先駆者ドイツが中国を追う側になった
こうしてドイツで計画が停滞する中、技術移転を受けた中国は勢いに乗っている。2025年7月、北京で開かれた第17回「現代鉄道」展。その会場に時速600キロ超えをうたう最新鋭リニア・CRRC600が姿を現した。
インターナショナル・レイルウェイ・ジャーナルによると、CRRC600シリーズが投入されるのは浙江省の上海―杭州―寧波を結ぶ全長400キロの路線だ。東京―名古屋間の新幹線の距離をやや上回る。総工費141億ドル(約2兆3000億円)を投じ、2035年の完成を見込む。

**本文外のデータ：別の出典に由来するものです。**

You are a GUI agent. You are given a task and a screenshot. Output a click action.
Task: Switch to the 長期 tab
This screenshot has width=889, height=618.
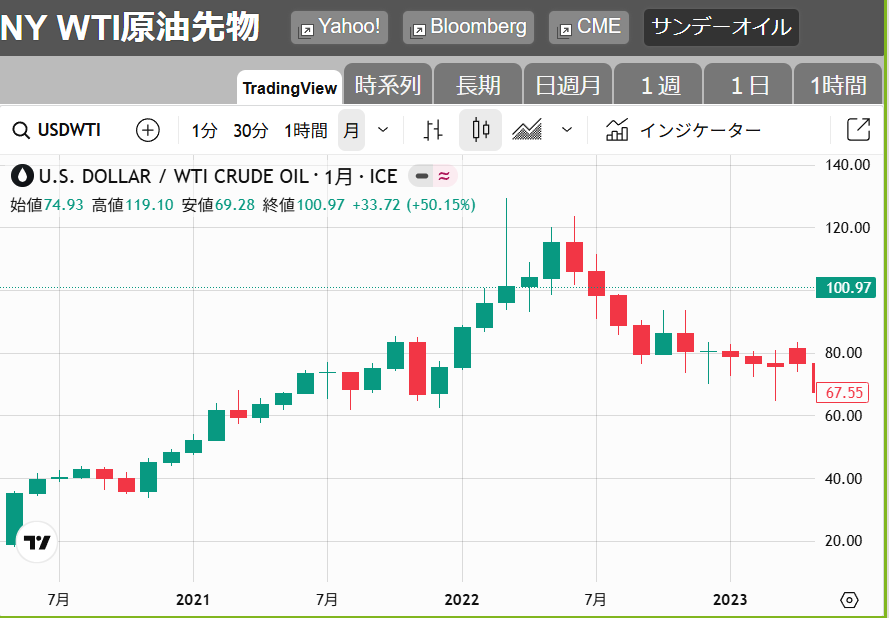click(x=478, y=86)
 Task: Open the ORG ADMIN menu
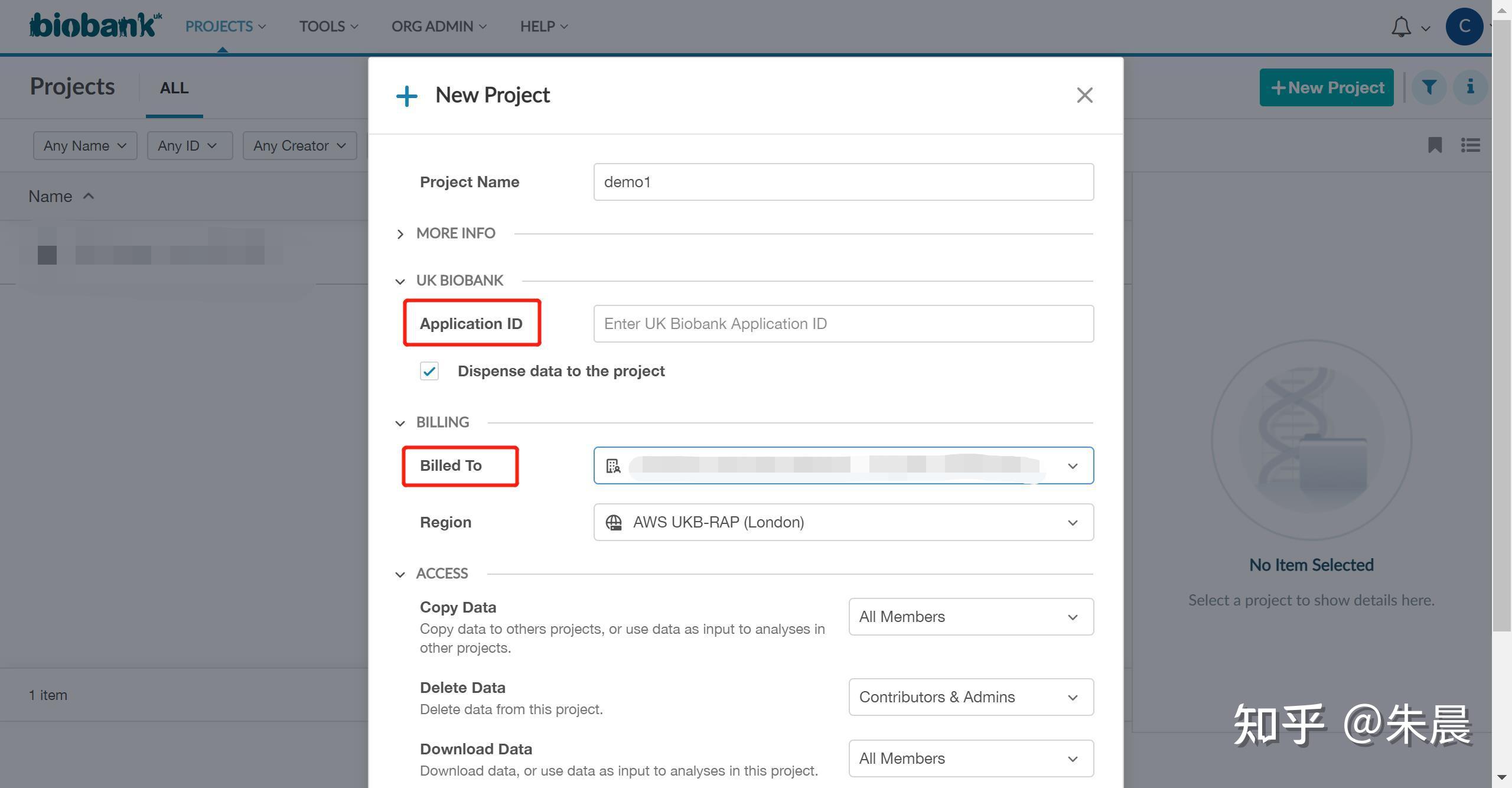pos(439,27)
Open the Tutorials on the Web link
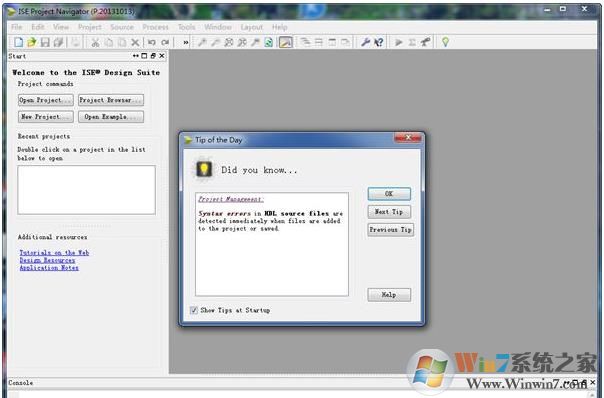Viewport: 604px width, 398px height. click(54, 253)
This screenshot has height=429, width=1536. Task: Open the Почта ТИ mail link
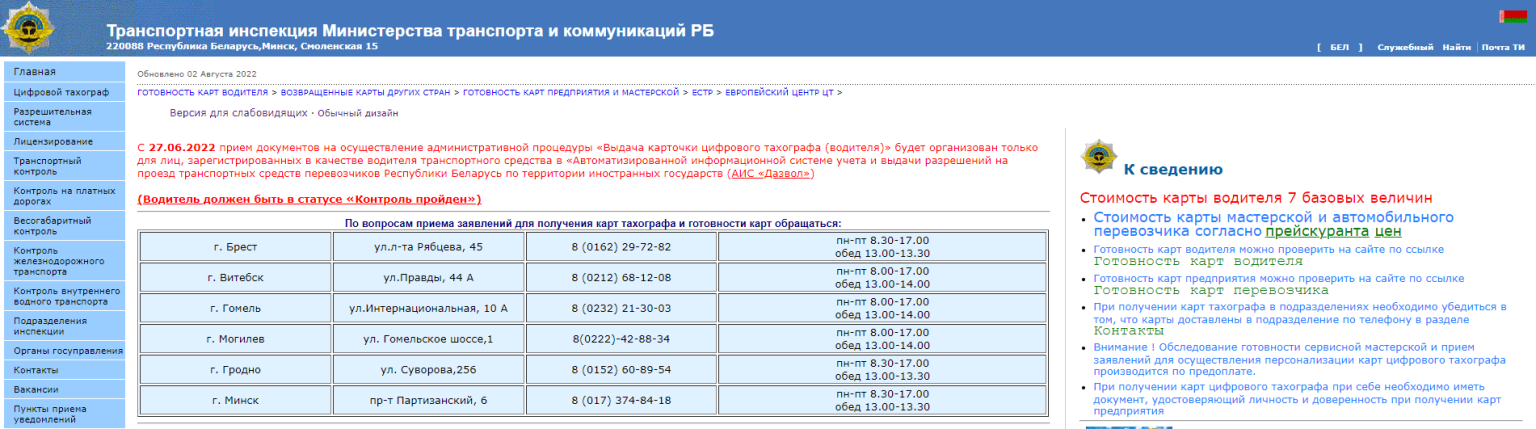click(x=1502, y=48)
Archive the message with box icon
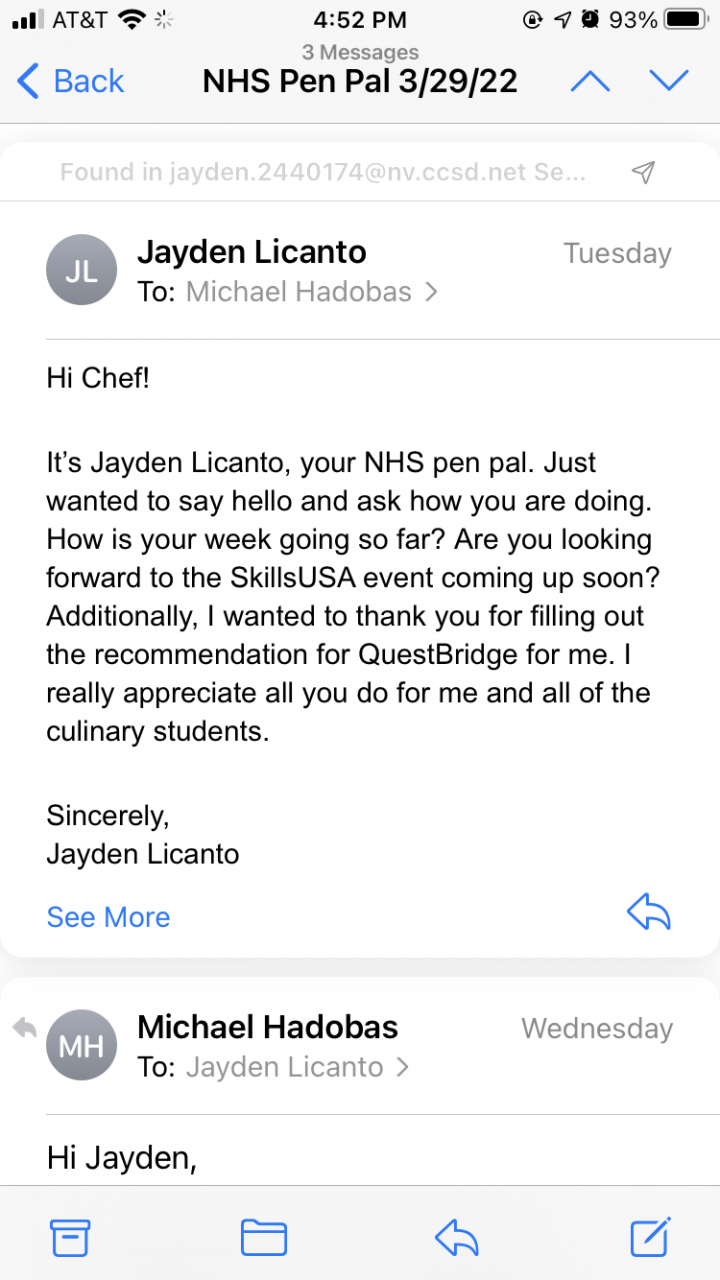Screen dimensions: 720x1280 [71, 1238]
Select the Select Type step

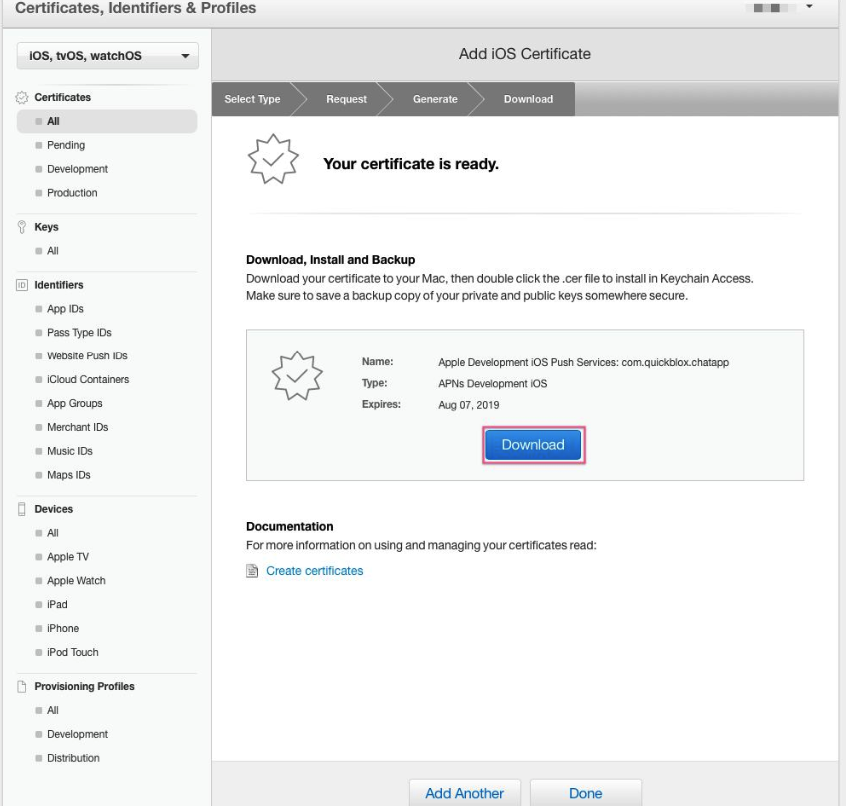tap(252, 99)
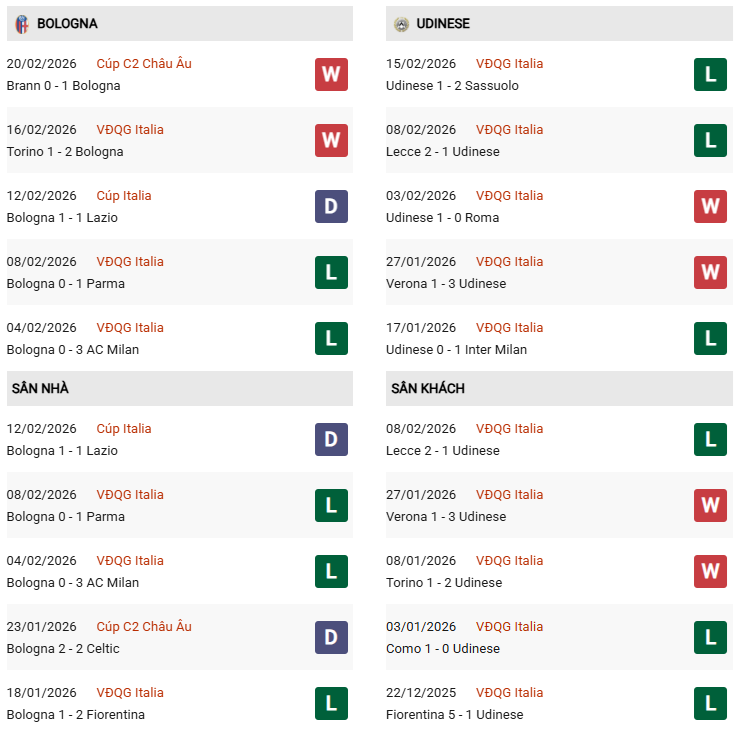Click the Udinese club crest icon
This screenshot has height=738, width=739.
point(401,23)
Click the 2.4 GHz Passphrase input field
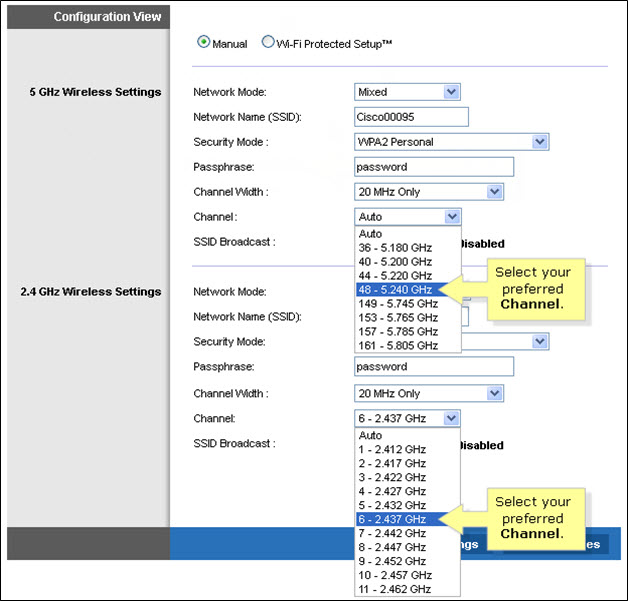 (433, 367)
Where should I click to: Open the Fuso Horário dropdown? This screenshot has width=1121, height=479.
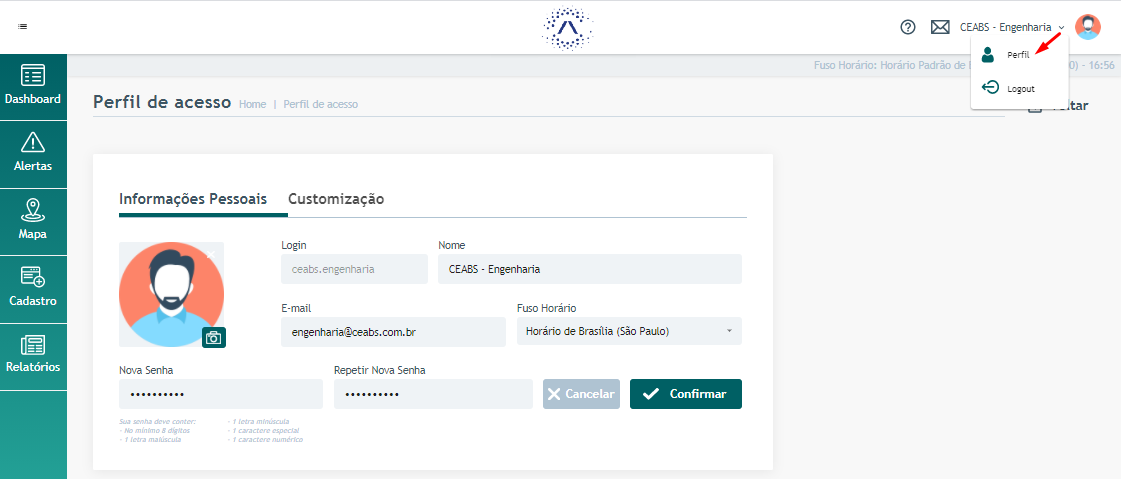tap(629, 331)
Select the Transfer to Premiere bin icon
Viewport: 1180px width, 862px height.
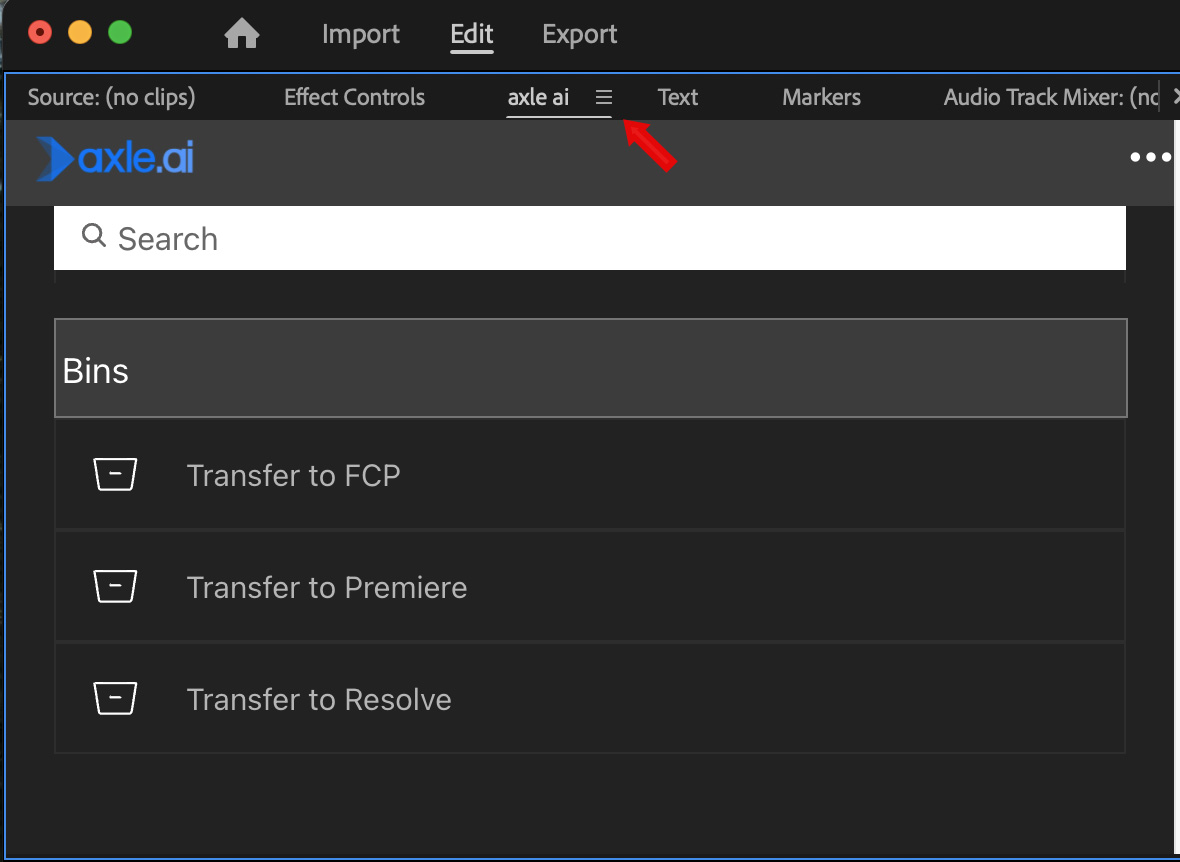[x=115, y=586]
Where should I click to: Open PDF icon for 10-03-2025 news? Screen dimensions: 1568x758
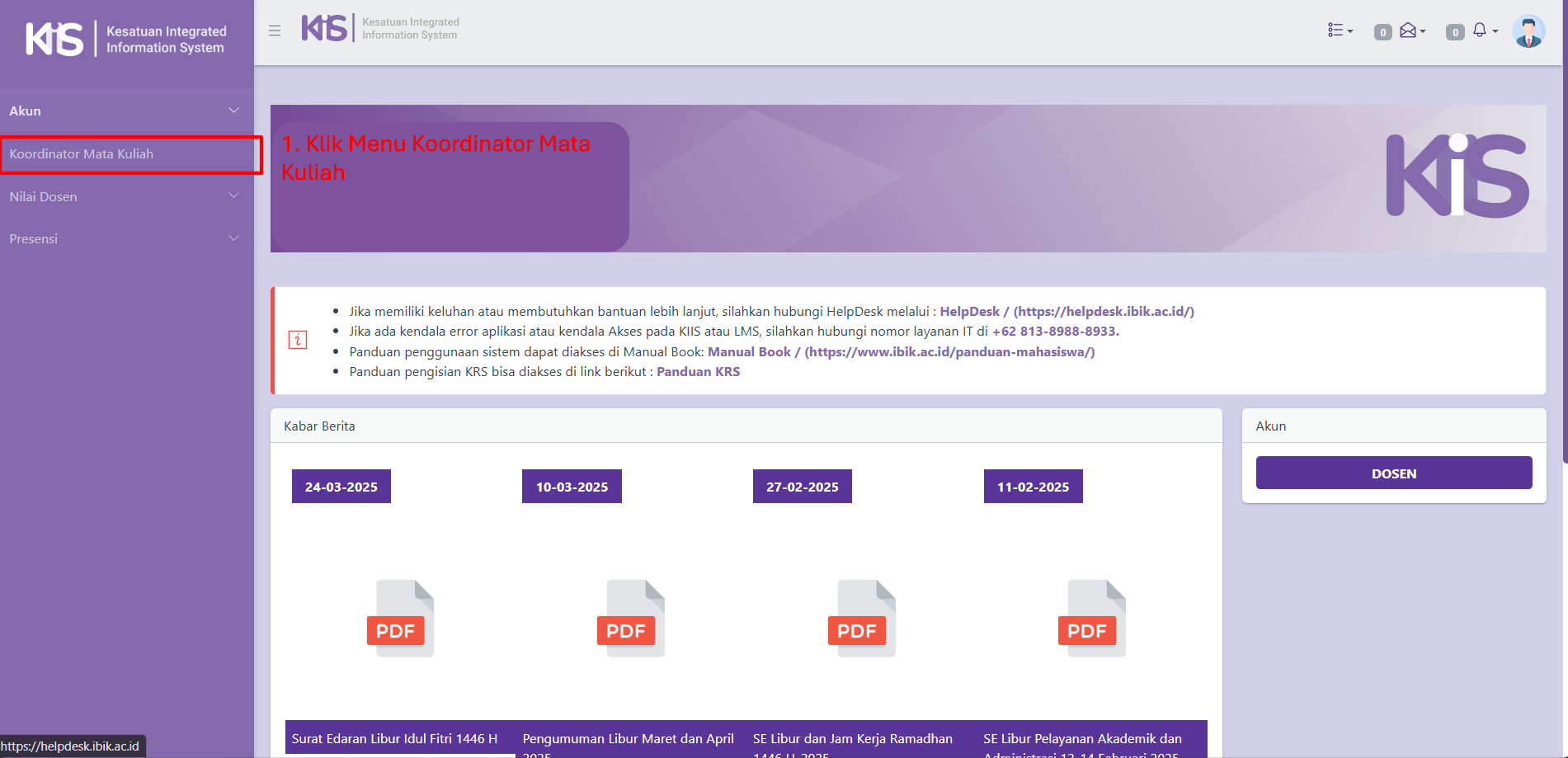coord(630,619)
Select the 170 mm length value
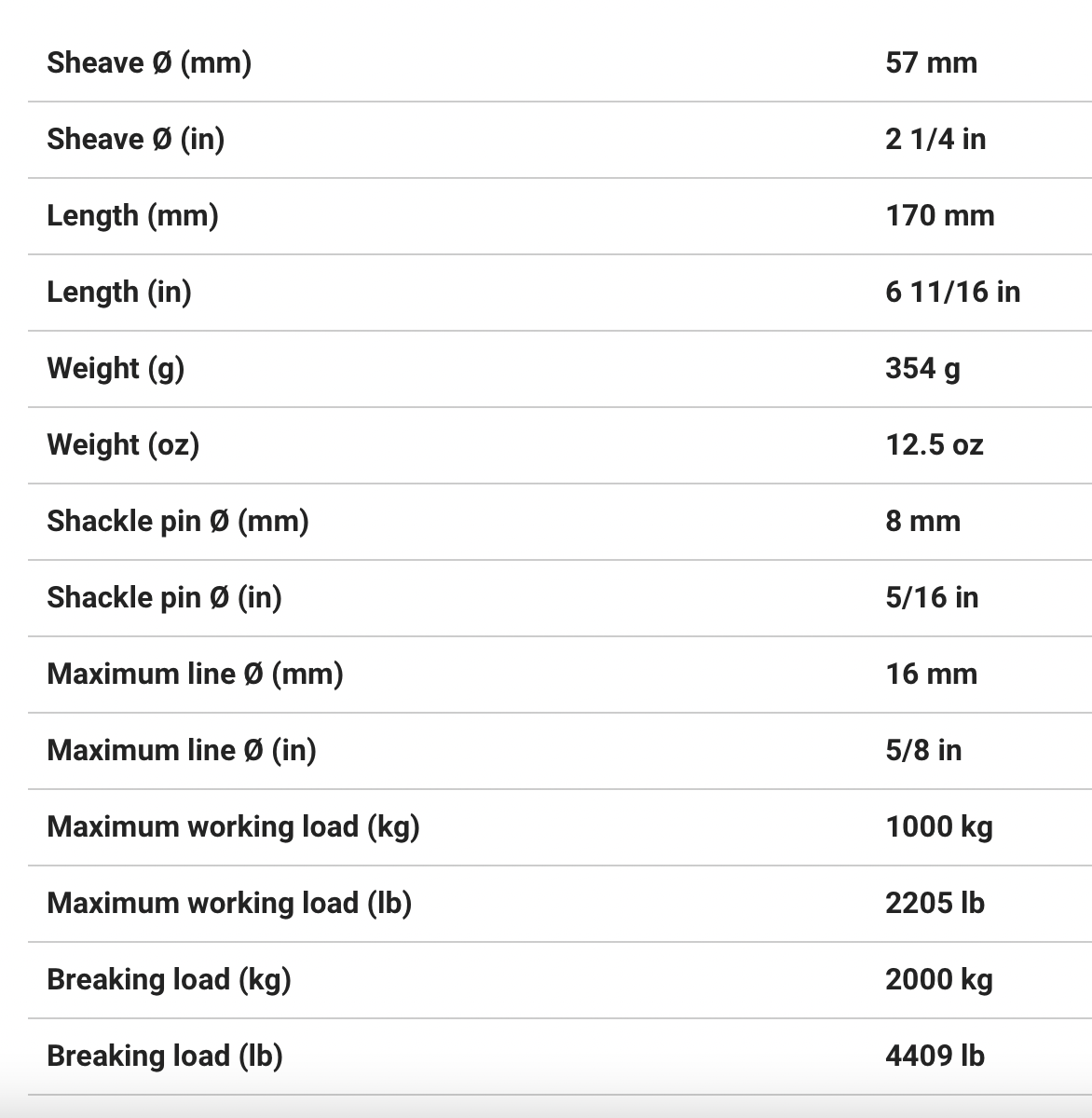The width and height of the screenshot is (1092, 1118). tap(939, 216)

反面、ドイツ国内では商業路線の確実な計画が1本もない。しかもドイツでは、新しい路線をつくるのに10年以上かかるのが通例だ。エクスパート・デジタルは、実現可能性調査から開業まで10〜15年かかると説明する。
先述のニュルンベルクなどで検討中の実証路線が突破口になる可能性はある。だが、2026年に「リニア復活」を掲げたところで、成否が明らかになるのは早くても2030年代半ばだ。さらにその先には、政治面での調整や、自治体の予算確保、技術的な課題などが控えている。
ノルトルプのソーセージ工場に置かれたトランスラピッドの先行量産車両TR09と、北京の展示ホールで披露された最新鋭車両。2つの姿は、リニアを開発した2つの国で分かれた明暗を象徴している。